Justine

Justine est la seconde d’une famille de quatre enfants. Elle est jumelle d’une autre petite fille, Mathilde. Lors de la grossesse, il avait été annoncé aux parents qu’ils auraient des jumeaux de sexe masculin et de poids identique.

Les deux filles sont nées trois semaines avant terme. Justine pesait 1 kg 400 et Mathilde de 2 kg 600.

Mathilde est restée trois jours en néonatalogie et Justine trois semaines.

La reprise de poids de Justine a été rapide. A la sortie du service de néonatalogie une dilatation des ventricules latéraux a été notée, la vérification au quatrième mois s’est avérée normale.

Aucun problème particulier n’a été noté chez Mathilde.

Lors de l’anamnèse, les parents ont exprimé leurs inquiétudes depuis la naissance. Justine n’avait pas de contact oculaire avec eux, elle les évitait du regard. Elle pouvait passer des heures à fixer le plafond, le ciel ou la tapisserie.

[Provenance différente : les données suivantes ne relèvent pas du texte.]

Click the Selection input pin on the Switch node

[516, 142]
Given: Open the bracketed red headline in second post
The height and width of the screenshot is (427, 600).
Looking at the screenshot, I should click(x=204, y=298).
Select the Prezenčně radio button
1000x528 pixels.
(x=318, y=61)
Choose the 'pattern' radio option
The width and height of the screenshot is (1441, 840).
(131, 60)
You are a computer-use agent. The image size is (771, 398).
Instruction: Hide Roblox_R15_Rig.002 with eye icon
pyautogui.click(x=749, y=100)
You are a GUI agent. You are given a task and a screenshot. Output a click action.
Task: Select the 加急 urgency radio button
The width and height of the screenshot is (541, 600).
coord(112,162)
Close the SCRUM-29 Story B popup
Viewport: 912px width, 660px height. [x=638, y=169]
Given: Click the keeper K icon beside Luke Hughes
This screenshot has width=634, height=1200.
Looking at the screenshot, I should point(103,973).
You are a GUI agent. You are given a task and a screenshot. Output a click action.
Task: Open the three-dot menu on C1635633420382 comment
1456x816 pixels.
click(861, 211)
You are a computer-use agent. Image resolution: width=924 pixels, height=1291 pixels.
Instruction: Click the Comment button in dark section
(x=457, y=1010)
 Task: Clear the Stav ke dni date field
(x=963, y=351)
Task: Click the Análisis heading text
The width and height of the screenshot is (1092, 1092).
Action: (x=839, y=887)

En dehors de la nourriture, elle ne demandait rien. C’était un bébé très calme qui n’avait pas de problèmes de sommeil.

Le refus du contact était fortement connoté du côté des parents. Justine ne semblait pas apprécier leurs initiatives.

Dans les bras, il lui arrivait de basculer le tronc en arrière. La station assise a été acquise vers dix/onze mois et la marche vers dix-huit mois. Malgré l’acquisition de la marche, son équilibre restait très précaire. Elle donnait toujours l’impression qu’elle allait tomber, mais elle évitait bien les obstacles et arrivait à récupérer son équilibre.

Vers un an, les inquiétudes se faisant de plus en plus ressentir, les parents ont consulté leur pédiatre. Un scanner, un IRM et un EEG ont été réalisés. Les parents ont retenu que l’EEG était rapide et diffus. Un peu plus tard, les bilans ophtalmologique et auditif ont donné des résultats normaux.

A deux ans, le pédiatre a adressé les parents à un CAMSP où ils ont été reçus par une psychologue et une psychomotricienne.

Dans le souhait d’une prise en charge plus globale, ils ont pris rendez-vous dans notre service pour une évaluation. Justine avait un peu moins de quatre ans.

A la restitution du bilan évaluatif, les parents ont exprimé leur attente d’une dénomination de la pathologie de leur fille. Le diagnostic d’Autisme Infantile a été un soulagement mais aussi une tristesse car ils connaissent les conséquences familiales que ce type de pathologie est susceptible d’engendrer.

Lors de la séance d’anamnèse, la souffrance des parents a été fortement ressentie.

Plusieurs difficultés ont été présentes lors de la rencontre avec leur enfant. Tout d’abord, l’arrivée de deux filles au lieu des deux garçons annoncés : ce changement de sexe modifie les représentations, la construction fantasmée de l’histoire de leurs enfants. Puis les difficultés à la naissance, le fait de ne pas pouvoir ramener l’enfant chez soi. La confrontation à l’enfant réel est ici brutale et vive.

La construction d’une vie familiale avec l’arrivée de Justine à la maison a été à nouveau perturbée. La rencontre par l’échange avec Justine a posé problème.

Comment réagir face à un enfant qui ne vous regarde pas, ne vous cherche pas, ne vous sollicite pas et parait même refuser vos initiatives ?

Pour ces parents le constat d’un trouble, d’un problème développemental, est évident. Mais, que faire face à un handicap inconnu tant au niveau de sa cause que de sa dénomination.

Cette vignette rend compte non seulement de la difficulté de rencontre avec un enfant porteur de troubles mais également avec une pathologie inconnue, impossible à déterminer, et face à laquelle les parents ne savent comment la gérer.